### DESCRIPTION OF THE TASK
Retype every line below precisely as it appears.

--- AVAILABLE DATA Enclosed Below ---

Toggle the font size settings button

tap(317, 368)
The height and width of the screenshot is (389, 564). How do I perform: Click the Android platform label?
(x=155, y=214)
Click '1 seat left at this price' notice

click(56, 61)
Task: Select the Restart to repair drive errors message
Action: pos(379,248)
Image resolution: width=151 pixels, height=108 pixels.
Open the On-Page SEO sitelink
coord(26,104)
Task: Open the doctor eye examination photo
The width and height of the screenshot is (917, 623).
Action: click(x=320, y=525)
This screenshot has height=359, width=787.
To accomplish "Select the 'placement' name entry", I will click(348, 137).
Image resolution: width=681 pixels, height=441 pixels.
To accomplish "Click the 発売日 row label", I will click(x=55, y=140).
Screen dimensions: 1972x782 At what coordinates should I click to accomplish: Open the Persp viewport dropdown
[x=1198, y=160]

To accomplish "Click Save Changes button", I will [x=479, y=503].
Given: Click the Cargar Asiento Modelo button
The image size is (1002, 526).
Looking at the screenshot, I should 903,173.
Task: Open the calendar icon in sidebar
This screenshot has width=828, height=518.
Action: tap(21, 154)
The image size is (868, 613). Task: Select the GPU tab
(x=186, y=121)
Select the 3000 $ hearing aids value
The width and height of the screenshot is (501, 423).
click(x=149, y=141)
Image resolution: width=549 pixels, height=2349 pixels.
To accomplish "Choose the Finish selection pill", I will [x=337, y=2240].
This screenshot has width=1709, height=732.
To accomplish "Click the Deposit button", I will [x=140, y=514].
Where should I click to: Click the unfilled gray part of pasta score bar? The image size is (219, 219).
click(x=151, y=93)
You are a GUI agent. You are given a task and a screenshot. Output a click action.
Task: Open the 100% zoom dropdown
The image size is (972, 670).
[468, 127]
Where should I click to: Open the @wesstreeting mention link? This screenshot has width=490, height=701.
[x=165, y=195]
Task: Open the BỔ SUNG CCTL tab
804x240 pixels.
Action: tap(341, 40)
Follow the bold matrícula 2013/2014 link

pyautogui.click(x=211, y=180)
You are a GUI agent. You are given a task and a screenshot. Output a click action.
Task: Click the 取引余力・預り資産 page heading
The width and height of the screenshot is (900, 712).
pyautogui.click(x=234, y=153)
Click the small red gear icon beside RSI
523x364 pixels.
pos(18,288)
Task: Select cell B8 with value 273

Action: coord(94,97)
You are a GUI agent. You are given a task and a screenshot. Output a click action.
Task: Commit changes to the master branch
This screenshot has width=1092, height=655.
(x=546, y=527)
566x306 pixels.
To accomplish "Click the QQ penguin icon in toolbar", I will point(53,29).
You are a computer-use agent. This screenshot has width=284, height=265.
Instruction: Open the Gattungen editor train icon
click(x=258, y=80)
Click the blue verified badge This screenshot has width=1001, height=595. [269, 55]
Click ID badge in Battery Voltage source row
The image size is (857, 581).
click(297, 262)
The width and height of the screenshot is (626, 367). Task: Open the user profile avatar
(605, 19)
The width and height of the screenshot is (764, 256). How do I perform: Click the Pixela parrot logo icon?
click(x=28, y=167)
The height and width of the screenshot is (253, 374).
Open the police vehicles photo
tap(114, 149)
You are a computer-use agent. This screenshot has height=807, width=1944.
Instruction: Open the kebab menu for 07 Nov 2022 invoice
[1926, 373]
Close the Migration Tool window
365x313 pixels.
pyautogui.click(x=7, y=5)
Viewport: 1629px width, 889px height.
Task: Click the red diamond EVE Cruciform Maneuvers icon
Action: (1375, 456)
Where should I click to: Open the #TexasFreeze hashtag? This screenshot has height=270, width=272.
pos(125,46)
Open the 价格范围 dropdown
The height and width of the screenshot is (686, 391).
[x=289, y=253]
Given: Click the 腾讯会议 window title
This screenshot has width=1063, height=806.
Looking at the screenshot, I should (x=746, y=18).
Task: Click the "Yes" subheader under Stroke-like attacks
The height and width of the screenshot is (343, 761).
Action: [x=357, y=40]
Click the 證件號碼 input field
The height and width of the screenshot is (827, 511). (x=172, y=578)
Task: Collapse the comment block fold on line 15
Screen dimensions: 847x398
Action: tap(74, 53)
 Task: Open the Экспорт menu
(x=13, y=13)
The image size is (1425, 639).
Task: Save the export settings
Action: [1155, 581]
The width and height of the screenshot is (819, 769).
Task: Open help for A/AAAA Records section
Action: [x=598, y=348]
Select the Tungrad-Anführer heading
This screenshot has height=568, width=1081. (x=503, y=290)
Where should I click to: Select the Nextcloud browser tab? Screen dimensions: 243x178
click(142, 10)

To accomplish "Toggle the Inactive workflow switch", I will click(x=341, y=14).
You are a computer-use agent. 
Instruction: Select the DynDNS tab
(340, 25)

--- End of Enclosed AVAILABLE DATA ---

### SOLUTION FOR THIS TASK
Toggle the font size settings button

tap(317, 368)
The height and width of the screenshot is (389, 564). How do I perform: Click the Android platform label?
(x=155, y=214)
Click '1 seat left at this price' notice

click(56, 61)
Task: Select the Restart to repair drive errors message
Action: pos(379,248)
Image resolution: width=151 pixels, height=108 pixels.
Open the On-Page SEO sitelink
coord(26,104)
Task: Open the doctor eye examination photo
The width and height of the screenshot is (917, 623).
Action: click(x=320, y=525)
This screenshot has height=359, width=787.
To accomplish "Select the 'placement' name entry", I will click(348, 137).
Image resolution: width=681 pixels, height=441 pixels.
To accomplish "Click the 発売日 row label", I will click(x=55, y=140).
Screen dimensions: 1972x782 At what coordinates should I click to accomplish: Open the Persp viewport dropdown
[x=1198, y=160]

To accomplish "Click Save Changes button", I will [x=479, y=503].
Given: Click the Cargar Asiento Modelo button
The image size is (1002, 526).
Looking at the screenshot, I should 903,173.
Task: Open the calendar icon in sidebar
This screenshot has width=828, height=518.
Action: tap(21, 154)
The image size is (868, 613). Task: Select the GPU tab
(x=186, y=121)
Select the 3000 $ hearing aids value
The width and height of the screenshot is (501, 423).
click(x=149, y=141)
Image resolution: width=549 pixels, height=2349 pixels.
To accomplish "Choose the Finish selection pill", I will [x=337, y=2240].
This screenshot has width=1709, height=732.
To accomplish "Click the Deposit button", I will [x=140, y=514].
Where should I click to: Click the unfilled gray part of pasta score bar? The image size is (219, 219).
click(x=151, y=93)
You are a GUI agent. You are given a task and a screenshot. Output a click action.
Task: Open the 100% zoom dropdown
The image size is (972, 670).
[468, 127]
Where should I click to: Open the @wesstreeting mention link? This screenshot has width=490, height=701.
[x=165, y=195]
Task: Open the BỔ SUNG CCTL tab
804x240 pixels.
Action: tap(341, 40)
Follow the bold matrícula 2013/2014 link

pyautogui.click(x=211, y=180)
You are a GUI agent. You are given a task and a screenshot. Output a click action.
Task: Click the 取引余力・預り資産 page heading
The width and height of the screenshot is (900, 712).
pyautogui.click(x=234, y=153)
Click the small red gear icon beside RSI
523x364 pixels.
pos(18,288)
Task: Select cell B8 with value 273

Action: coord(94,97)
You are a GUI agent. You are given a task and a screenshot. Output a click action.
Task: Commit changes to the master branch
This screenshot has width=1092, height=655.
(x=546, y=527)
566x306 pixels.
To accomplish "Click the QQ penguin icon in toolbar", I will point(53,29).
You are a computer-use agent. This screenshot has width=284, height=265.
Instruction: Open the Gattungen editor train icon
click(x=258, y=80)
Click the blue verified badge This screenshot has width=1001, height=595. [269, 55]
Click ID badge in Battery Voltage source row
The image size is (857, 581).
click(297, 262)
The width and height of the screenshot is (626, 367). Task: Open the user profile avatar
(605, 19)
The width and height of the screenshot is (764, 256). How do I perform: Click the Pixela parrot logo icon?
click(x=28, y=167)
The height and width of the screenshot is (253, 374).
Open the police vehicles photo
tap(114, 149)
You are a computer-use agent. This screenshot has height=807, width=1944.
Instruction: Open the kebab menu for 07 Nov 2022 invoice
[1926, 373]
Close the Migration Tool window
365x313 pixels.
pyautogui.click(x=7, y=5)
Viewport: 1629px width, 889px height.
Task: Click the red diamond EVE Cruciform Maneuvers icon
Action: (1375, 456)
Where should I click to: Open the #TexasFreeze hashtag? This screenshot has height=270, width=272.
pos(125,46)
Open the 价格范围 dropdown
The height and width of the screenshot is (686, 391).
[x=289, y=253]
Given: Click the 腾讯会议 window title
This screenshot has width=1063, height=806.
Looking at the screenshot, I should (x=746, y=18).
Task: Click the "Yes" subheader under Stroke-like attacks
The height and width of the screenshot is (343, 761).
Action: [x=357, y=40]
Click the 證件號碼 input field
The height and width of the screenshot is (827, 511). (x=172, y=578)
Task: Collapse the comment block fold on line 15
Screen dimensions: 847x398
Action: tap(74, 53)
 Task: Open the Экспорт menu
(x=13, y=13)
The image size is (1425, 639).
Task: Save the export settings
Action: [1155, 581]
The width and height of the screenshot is (819, 769).
Task: Open help for A/AAAA Records section
Action: [x=598, y=348]
Select the Tungrad-Anführer heading
This screenshot has height=568, width=1081. (x=503, y=290)
Where should I click to: Select the Nextcloud browser tab? Screen dimensions: 243x178
click(142, 10)

To accomplish "Toggle the Inactive workflow switch", I will click(x=341, y=14).
You are a computer-use agent. 
Instruction: Select the DynDNS tab
(340, 25)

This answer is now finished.